The greater Sacramento yoga community has lost a dear teacher. She took her life on Easter, after teaching 2 classes that morning. She went home and shot herself. We'll never know what happened or why. None of us saw it coming --it blindsided all of us.
She was attending one of my teacher trainings, and interestingly, at the beginning of the training, she pulled me aside and said that she was glad this wasn't a training where everyone would have to share their "shit" so-to-speak. She said that she didn't have any issues and wasn't really interested in hearing other people's. I explained to her that in a year-long training, it comes up, but not usually until month 5 or 6 --which seems when everyone really starts to look inside and hold up the mirror. We're at month 6. I think maybe she might have had something to share.
As I said, no one saw it coming. We'll never know the depth of her suffering, as she never shared it. I think that we all failed. We failed as a community. We failed to create a place for her where she could be real. She was a bright light; always bubbly, and her classes were fun and inspiring to her students. No one saw her shadow side.
Here's the thing: yoga doesn't cure anything. It's a tool in a toolbox, but if you were to listen to some people, it will make you beautiful, healthy, and happy. It's all about bliss and peace and love. Well --it's not. Or at least not only about that. The lotus flower grows in the muck and mud, through the water, reaching for the sun. In the larger yoga world of the West, we've created what Patty Townsend calls "spiritual mood-making". We're exhorted to drop our fear, step into our power, let our lights shine, step into grace.... From a popular yoga book's introduction: "sculpt your ideal body.. .free your true self... transform your life... your body will transform, you will change your destructive patterns permanently at a cellular level, your life will be infused with life and equanimity, and your relationships will be truer, deeper, and more fulfilling." The author argues that in his two-week trainings he's witnessed people's transformations --"by the time they leave, they're no longer carrying their emotional baggage"... and while this may be true for some people, it's certainly not true for everyone.

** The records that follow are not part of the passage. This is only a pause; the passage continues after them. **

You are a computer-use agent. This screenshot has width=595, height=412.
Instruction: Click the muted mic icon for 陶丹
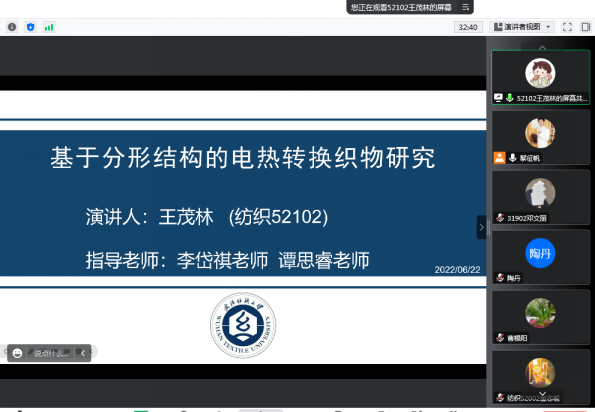pos(500,278)
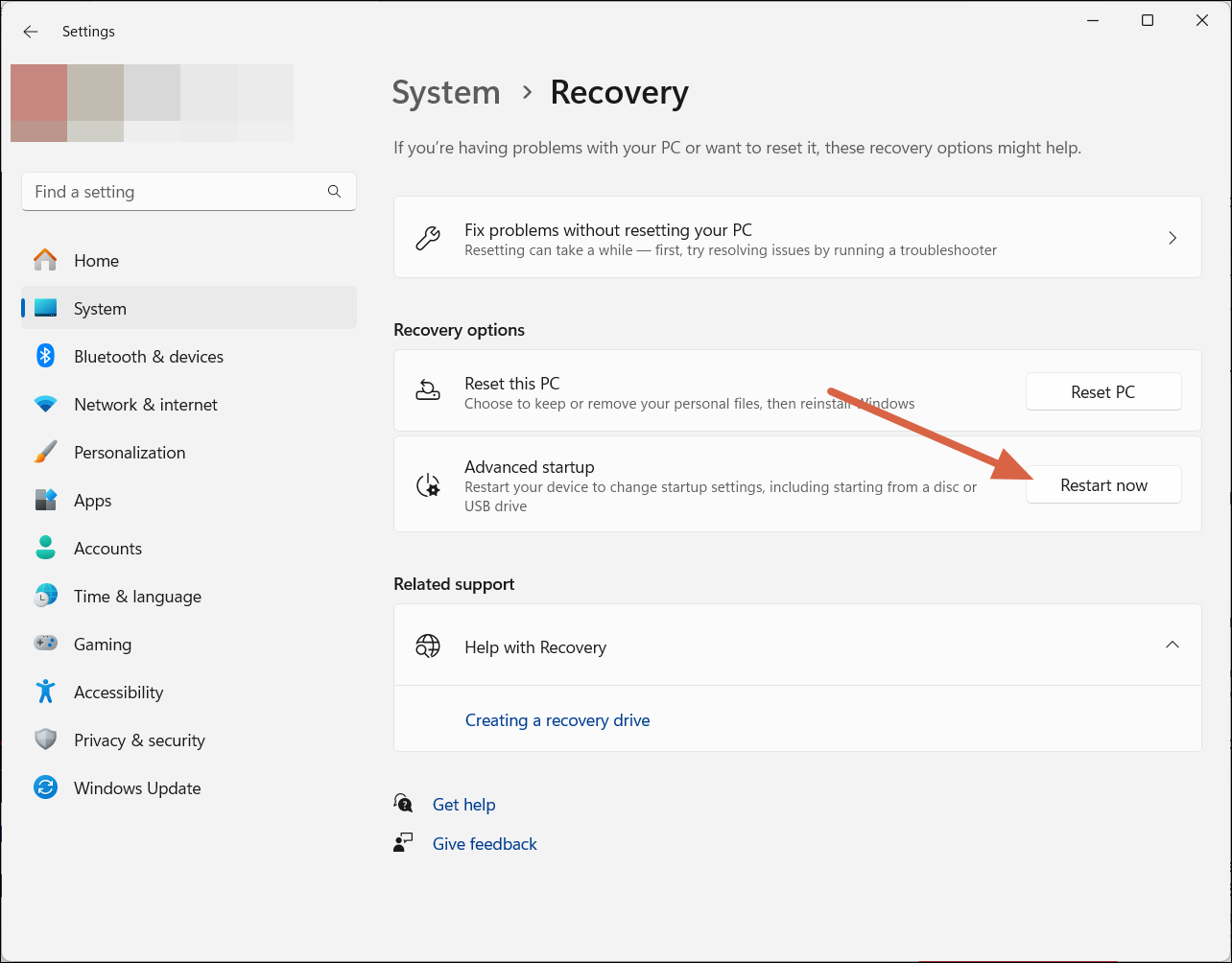This screenshot has height=963, width=1232.
Task: Open Gaming settings
Action: (103, 644)
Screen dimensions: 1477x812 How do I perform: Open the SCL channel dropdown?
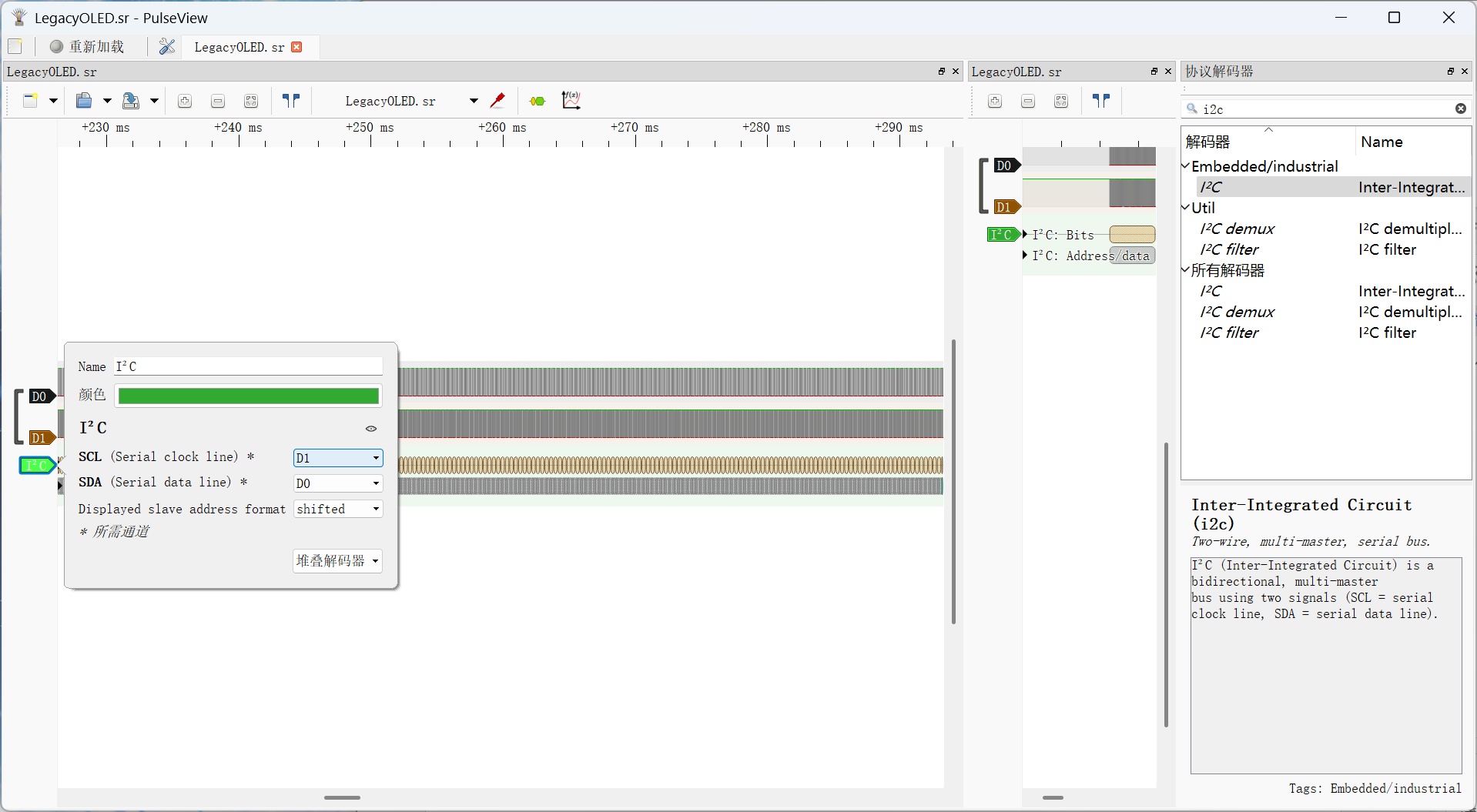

The problem lies here: Yoga is not something that gives quick results. It's a lifelong STUDY. Sure --you may feel better after your first yoga class; and you may in fact get stronger and healthier; however, I believe that the real work of yoga comes much later. After the honeymoon, when the stuck patterns that have haunted us for our entire lives reassert themselves, we're left with either "I've failed" or "yoga has failed". More likely, we'll see it as something we're doing wrong.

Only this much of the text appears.